Se vince l'opposizione Assange via dall'ambasciata a Londra

Ecuador vota per uscire dal guado  E la sinistra punta tutto su Lenin

Paolo Manzo

L'Ecuador che va al voto oggi per scegliere il successore di Rafael Correa - da oltre 10 anni presidente del Paese nonché inventore di una peculiare «rivoluzione cittadina» finanziata da Pechino e ideologicamente affine a quella chavista - è in crisi profonda. Nel 2016 il Pil ecuadoriano è crollato del 2,3%, quest'anno si prevede un ulteriore crollo del 2,7% (fonte Fmi) mentre la disoccupazione è raddoppiata ed i sotto-occupati ovvero chi lavora in nero ricevendo in cambio meno di 375 dollari al mese sono ormai il 25%.

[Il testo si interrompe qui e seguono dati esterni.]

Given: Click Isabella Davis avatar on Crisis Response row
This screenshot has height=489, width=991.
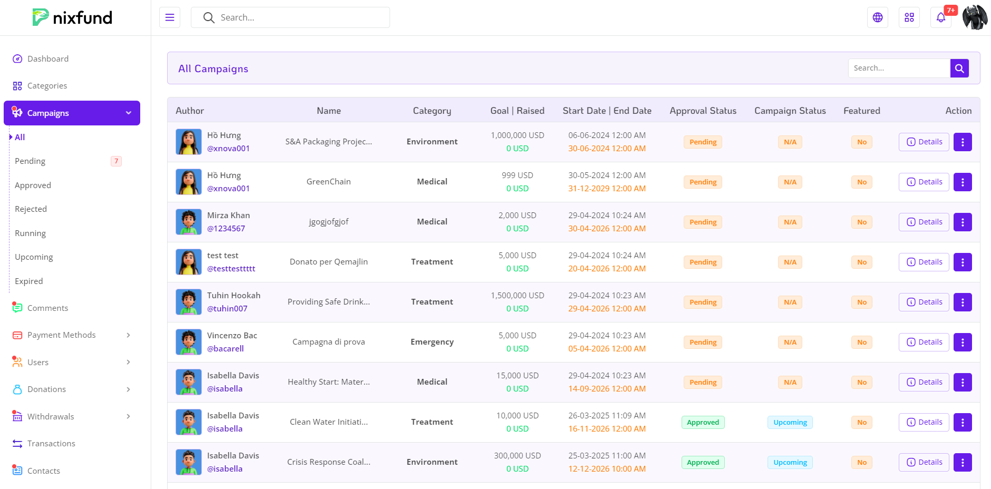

Con un'economia dollarizzata prima di arrivare al potere Correa promise di tornare al sucre togliendo dalla circolazione il biglietto verde ma poi, forse per evitare di far la fine del Venezuela, se n'è scordato oggi con 375 dollari nella capitale Quito si muore di fame. Non bastasse la crisi, poi, il terremoto del 2016 ha fatto aumentare le tasse, facendo così precipitare il gradimento popolare di Correa dall'81% d'inizio primo mandato al 26% di oggi.

Per questo non è affatto scontato che Lenin Moreno, l'uomo scelto dal presidente uscente a succedergli, oggi vinca. È anzi quasi certo almeno a detta di tutti i sondaggi che si andrà al ballottaggio il prossimo 2 aprile e, in quel frangente, l'opposizione unendosi dovrebbe farcela. Anche perché, oltre alla crisi economica, il «socialismo del secolo XXI» in salsa ecuadoriana è stato travolto, ultimamente, da scandali in serie che hanno coinvolto direttamente Correa ed i suoi più stretti collaboratori. Basti pensare alle confessioni fiume dei manager della multinazionale brasiliana delle costruzioni Odebrecht di avere pagato 33 milioni di dollari in tangenti in cambio di mega-appalti, o allo scandalo di riciclaggio e fatture gonfiate che ha travolto Petroecuador, la statale del petrolio ecuadoriana.

«Andando nei quartieri più poveri a far campagna elettorale spiega un leader del movimento indigeno Pachakutik, dieci anni fa alleato della «rivoluzione cittadina» e oggi tra i suoi più strenui oppositori su mille persone con cui ho parlato solo 3 o 4 mi hanno detto che voteranno per Moreno». «Unico grande rischio - denuncia Pachakutik - sono i brogli, visto che nel tempo Correa è riuscito a mettere sotto scacco tutti i poteri dello Stato, compreso il Consiglio nazionale elettorale e la giustizia che oggi lui controlla in modo ferreo, come fa Maduro in Venezuela».

Interessante notare che se Moreno perderà, l'ospitalità nell'ambasciata ecuadoriana di Londra a Julian Assange non sarà prorogata: il fondatore di Wikileaks sarebbe arrestato alla sua uscita dall'edificio extraterritoriale.